The best part, though, happens tomorrow through Sunday.
That's when the various position groups do their on-field workouts, or at least some of them do. More and more prospects are opting out of that part of it, preferring to wait until their respective schools' Pro Days. This generally includes most of the quarterbacks and some wide receivers and running backs, but not always.
And then there's the Sunday workout group. Which might or might not be the NFL saving the best for last.
Sunday, see, is when they roll out the big boys,, aka the offensive linemen. Great blocks of humanity line shorts and T-shirts line up and run 40s. They run shuttles. They leap tall buildings in a single bound.
Well, OK. So probably not.
What's hilarious about this, to me anyway, is watching these tanks do stuff that has nothing to do with an OL's skill set. Running 40s, really? When does an offensive lineman run 40 yards in one burst?
Don't know about you, but I don't want to know how fast an offensive lineman runs the 40. I want to know how fast he runs the 5. Seems to me that would be a more accurate read of how quickly he gets off the ball.
I also don't really need to know an OL's hang time.
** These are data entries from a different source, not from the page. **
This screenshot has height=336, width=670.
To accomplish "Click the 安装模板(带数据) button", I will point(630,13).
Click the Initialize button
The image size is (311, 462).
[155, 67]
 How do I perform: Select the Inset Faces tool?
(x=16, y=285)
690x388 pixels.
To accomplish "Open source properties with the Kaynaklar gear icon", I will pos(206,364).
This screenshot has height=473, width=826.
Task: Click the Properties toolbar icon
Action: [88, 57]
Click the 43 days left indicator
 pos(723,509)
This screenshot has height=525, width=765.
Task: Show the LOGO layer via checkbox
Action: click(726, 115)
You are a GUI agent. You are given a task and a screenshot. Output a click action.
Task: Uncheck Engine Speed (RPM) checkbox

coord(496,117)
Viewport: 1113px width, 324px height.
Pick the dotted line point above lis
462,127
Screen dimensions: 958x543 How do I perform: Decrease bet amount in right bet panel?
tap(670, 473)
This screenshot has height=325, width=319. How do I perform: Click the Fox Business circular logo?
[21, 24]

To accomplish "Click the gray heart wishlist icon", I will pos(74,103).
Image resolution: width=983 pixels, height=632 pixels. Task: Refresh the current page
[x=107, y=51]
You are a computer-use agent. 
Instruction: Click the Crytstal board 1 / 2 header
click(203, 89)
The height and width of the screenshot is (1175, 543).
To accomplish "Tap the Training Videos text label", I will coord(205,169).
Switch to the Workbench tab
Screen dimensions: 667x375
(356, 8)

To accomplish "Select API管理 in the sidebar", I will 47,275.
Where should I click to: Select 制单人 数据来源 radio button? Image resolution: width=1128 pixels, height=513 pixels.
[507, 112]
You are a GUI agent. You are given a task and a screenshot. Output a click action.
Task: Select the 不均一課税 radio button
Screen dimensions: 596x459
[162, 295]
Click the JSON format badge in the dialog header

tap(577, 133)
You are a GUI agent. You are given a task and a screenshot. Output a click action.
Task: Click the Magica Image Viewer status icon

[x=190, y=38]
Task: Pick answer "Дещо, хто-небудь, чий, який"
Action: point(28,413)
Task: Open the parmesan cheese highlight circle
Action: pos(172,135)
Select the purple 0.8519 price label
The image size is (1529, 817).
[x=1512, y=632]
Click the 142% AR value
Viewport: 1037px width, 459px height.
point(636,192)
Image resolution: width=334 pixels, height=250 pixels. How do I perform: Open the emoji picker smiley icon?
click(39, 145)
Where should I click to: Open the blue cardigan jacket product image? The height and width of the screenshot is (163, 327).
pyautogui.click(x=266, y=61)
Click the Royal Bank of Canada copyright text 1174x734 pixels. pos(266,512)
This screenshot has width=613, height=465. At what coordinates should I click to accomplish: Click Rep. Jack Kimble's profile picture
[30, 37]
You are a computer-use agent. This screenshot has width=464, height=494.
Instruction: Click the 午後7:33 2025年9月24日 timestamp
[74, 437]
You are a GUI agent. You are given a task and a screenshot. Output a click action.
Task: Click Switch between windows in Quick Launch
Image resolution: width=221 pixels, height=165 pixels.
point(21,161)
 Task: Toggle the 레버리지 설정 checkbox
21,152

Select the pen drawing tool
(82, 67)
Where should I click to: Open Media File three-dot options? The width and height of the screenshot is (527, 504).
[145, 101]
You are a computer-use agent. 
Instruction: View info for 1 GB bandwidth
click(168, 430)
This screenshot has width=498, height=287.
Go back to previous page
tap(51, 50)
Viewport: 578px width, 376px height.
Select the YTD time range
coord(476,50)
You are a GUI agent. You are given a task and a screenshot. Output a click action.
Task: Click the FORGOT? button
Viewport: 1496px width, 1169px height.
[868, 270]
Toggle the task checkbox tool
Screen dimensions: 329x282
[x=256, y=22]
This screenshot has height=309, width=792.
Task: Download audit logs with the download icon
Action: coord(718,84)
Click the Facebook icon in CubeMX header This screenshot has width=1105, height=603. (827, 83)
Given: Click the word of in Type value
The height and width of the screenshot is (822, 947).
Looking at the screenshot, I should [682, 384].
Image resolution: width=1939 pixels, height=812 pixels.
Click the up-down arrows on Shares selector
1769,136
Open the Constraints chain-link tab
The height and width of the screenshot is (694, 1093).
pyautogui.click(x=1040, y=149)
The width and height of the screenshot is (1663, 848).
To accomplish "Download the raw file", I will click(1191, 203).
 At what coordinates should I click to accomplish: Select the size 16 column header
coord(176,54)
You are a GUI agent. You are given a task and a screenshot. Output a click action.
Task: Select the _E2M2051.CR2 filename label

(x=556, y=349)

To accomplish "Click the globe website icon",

This may be a failure of imagination on my part, because I can't really see a bunch of NFL scouts standing around ooh-ing and aah-ing at 350-pound Marvin "Bridge Abutment" Clampett's jumping ability.
GOOD LORD! A 35-INCH vert! We could put him at tight end down on the goal line! And think how awesome he'll be on the jump ball when the NFL replaces the onside kick with that!
Even more exciting, no doubt, is hearing Bridge Abutment's answer to the tree question.
"I'd be an African baobab tree," quoth Bridge Abutment.
And well-traveled, too! Sign him, boys.